Conhecido por sua voz marcante e postura séria à frente dos principais telejornais brasileiros, o jornalista Carlos Nascimento, figura emblemática da televisão, especialmente do SBT, vive hoje uma realidade bem diferente daquela dos estúdios e das câmeras. Após sua saída da emissora em 2020, o comunicador trocou o ritmo frenético da notícia pela tranquilidade da vida rural, dedicando-se a atividades que revelam uma faceta pouco conhecida de sua trajetória.
Aos 65 anos na época de sua dispensa, Nascimento optou por uma aposentadoria ativa, imerso na natureza da serra paulista. Sua decisão de “aproveitar a paz” reflete um movimento cada vez mais comum entre profissionais de destaque que, após anos de intensa dedicação à carreira, buscam um novo propósito e um estilo de vida mais conectado à terra e ao bem-estar pessoal.
O Adeus às Telas e o Contexto da Pandemia
A saída de Carlos Nascimento do SBT, em 2020, marcou o fim de um ciclo de 14 anos na emissora de Silvio Santos, onde atuou desde 2006. O contexto da não renovação de seu contrato foi diretamente influenciado pela pandemia de coronavírus.
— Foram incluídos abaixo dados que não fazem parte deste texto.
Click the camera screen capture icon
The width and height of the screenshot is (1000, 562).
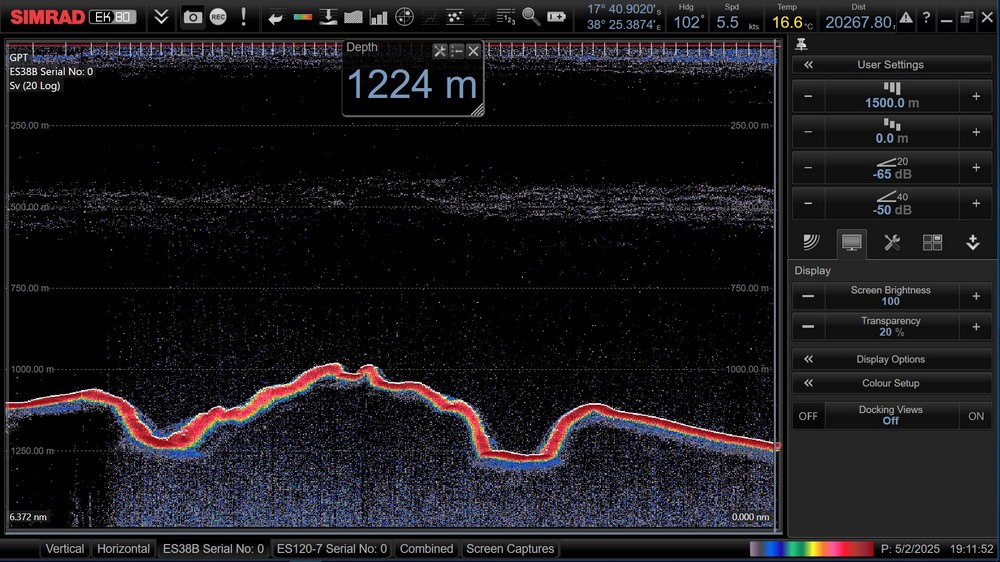point(192,17)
Por integrar o grupo de risco devido à sua idade, o jornalista já estava afastado das bancadas dos telejornais, uma medida preventiva que se alinhava às diretrizes de saúde pública daquele período.
A decisão do canal da família Abravanel de não estender o vínculo contratual foi recebida com uma carta de despedida emocionada do jornalista. No comunicado, Nascimento expressou profunda gratidão aos colegas, amigos e à direção do SBT. “Aos amigos, colegas e companheiros do SBT. Conforme já sabem o meu contrato não foi renovado e tudo que tenho a dizer a vocês é muito, muito obrigado”, escreveu ele, demonstrando o respeito e o carinho construídos ao longo de sua jornada profissional.
Em sua mensagem de adeus, o jornalista fez questão de direcionar um agradecimento especial a Silvio Santos, à família Abravanel e à equipe de jornalismo, liderada por Marcelo Parada e José Occhiuso, reforçando os laços que o uniam à emissora. Essa transição, embora motivada por circunstâncias externas, abriu caminho para uma reinvenção pessoal e profissional que surpreendeu muitos de seus admiradores.
Carlos Nascimento: Da Notícia à Cafeicultura na Serra Paulista
Longe dos holofotes e dos prazos apertados das redações, Carlos Nascimento encontrou seu novo lar e sua nova paixão na serra paulista. Conforme apurado pelo Metrópoles, o jornalista hoje administra uma pequena plantação de café, além de se dedicar à criação de gado e galinhas. Sua rotina diária é agora ditada pelos ciclos da natureza e pelas necessidades de seus animais, incluindo alimentá-los e monitorar o cultivo do café.
A propriedade rural não é apenas um refúgio, mas o centro de sua aposentadoria. Em entrevista ao Metrópoles, Nascimento revelou que sua conexão com a terra não é recente, mas um investimento de longa data. Ele desmistificou a ideia de que sua mudança para o campo seria uma “novidade”, afirmando que já era cafeicultor e pequeno criador de gado de qualidade há duas décadas, mesmo enquanto atuava na televisão.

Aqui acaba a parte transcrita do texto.